Pro 2 Notes
Let’s finish discovery. There are three main points to take away from this material. (1) What is discoverable? (2) What tools do you use to get those things that are discoverable? (3) What about disputes?
We start with the question of relevance. If it’s relevant, you’ll basically usually be able to get the information, even if it wouldn’t be admissible evidence. Let’s say it’s not relevant. Then you have to ask whether it’s nonetheless discoverable because of an explicit Rule, for example, insurance policies under the disclosure requirement. You’re required to disclose insurance policies no matter what. There aren’t very many exceptions like that, but you must note them. But most things that are discoverable are relevant. Say something is relevant. Is it privileged? If yes, it is privileged, then you have to consider whether the privileged has been waived. That’s a matter of the law of evidence. But the easiest example as to waiver is attorney-client privilege, where there mustn’t be third parties present for the communication to be confidential. The privilege must be waived if there are other people around. If the privilege hasn’t been waived, then you can’t get the info. If the privilege has been waived, then we rejoin the “main stream”.
If the information is not privileged, we must ask if it’s work product. And that’s the same question you must ask when you’re dealing with a waived privilege. What’s the difference between the stuff protected by attorney-client privilege as opposed to what’s protected as work product? If it’s not work product, then you can get it. If it is work product, then you have to ask the Hickman questions about whether you can overcome that protection. You use the Rule on trial preparation that defines the different burdens that must be met. If you can’t overcome the protection, you can’t get stuff. If you can overcome protection, then we have to ask whether the information is from a testifying expert. If they’re not a testifying expert, you must ask the “hardship” question: is there some other relevant need or hardship that lets you get the information? If they are a testifying expert, then you can get the report and take a deposition.
Remember that this all starts with Rule 26. Mark up the Rules where they relate to the questions that we’ve focused on.
We can get protective orders that can prevent you from having to disclose information. There are Rule 26(g) sanctions, big sanctions, motions to compel, and of course the right to appeal. But when will the right to appeal kick in? It will frequently be way too late. At the core of discovery is the fear of abuse.

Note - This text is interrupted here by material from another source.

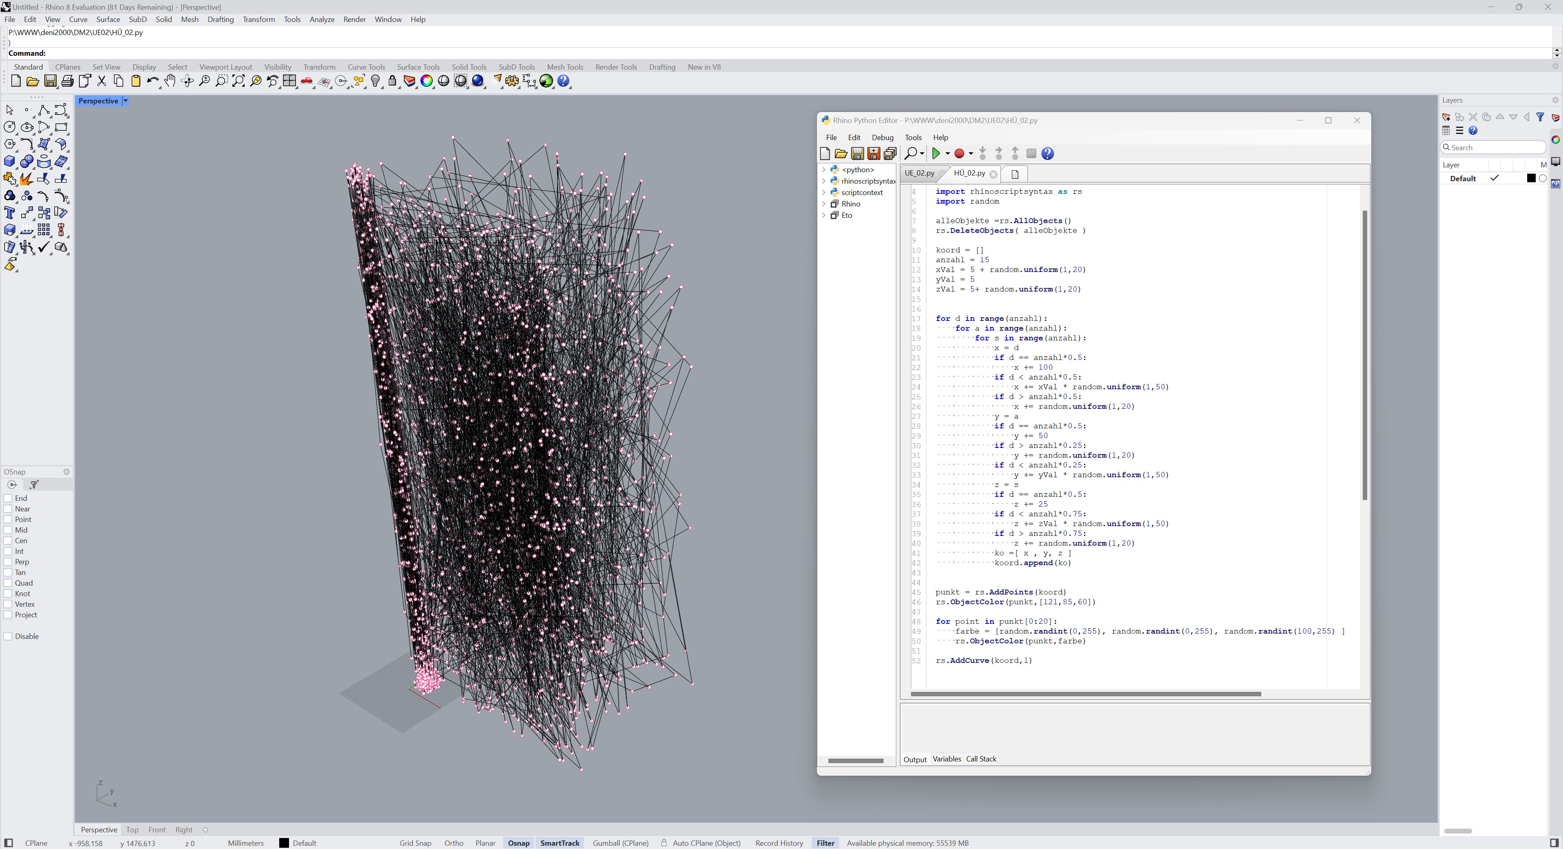
Task: Select the sphere tool in Rhino's toolbar
Action: pyautogui.click(x=27, y=161)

There are three typical discovery abuse problems.
There may be too little discovery (or the “stonewall position”). You’ll encounter a person who doesn’t want to disclose information even if it is explicit required. People don’t want to disclose stuff that would be bad for your client, but you have no choice under the Rules. If a proper request is made for relevant, non-privileged stuff, you must cough it up. A mandatory discovery conference may be required under Rule 26(f). Initial disclosures under Rule 26(a) are designed to solve the problem of too little discovery. There are certain categories of information you must give up, period.
Next, there is the problem of too much discovery. Sometimes millions of pieces of paper are disclosed. But that may or may not be responsive. There can be an ethical question here. There are ways to control this: under the general Rule 26(b), you can limit the scope of a discovery request. There are also limitations in Rules 30 and 33 on depositions and interrogatories. There are compliance Rules in 26(g), and you can also get a protective order under Rule 26(c) to prevent having to respond. By Rule 26(g), every document you sign is signed in a “Rule 11” fashion. You certify that what you’ve done is complete and in good faith. You can also get motions to compel under Rule 37. It also provides other specific “tiers” of sanctions under Rule 37(b)(2). These become the “big sanctions”. Facts can be deemed established: even things that aren’t true! Evidence can be banned. Pleadings can be stricken. You can be held in contempt. Finally, there may be attorney fees and expenses awarded regarding the discovery at issue.
The exam will be based on pending real cases. But there probably won’t be a pending case that deals solely with a discovery issue. Fairman has also used short-answer, problem-type questions to test discovery. There should be old exams on file now.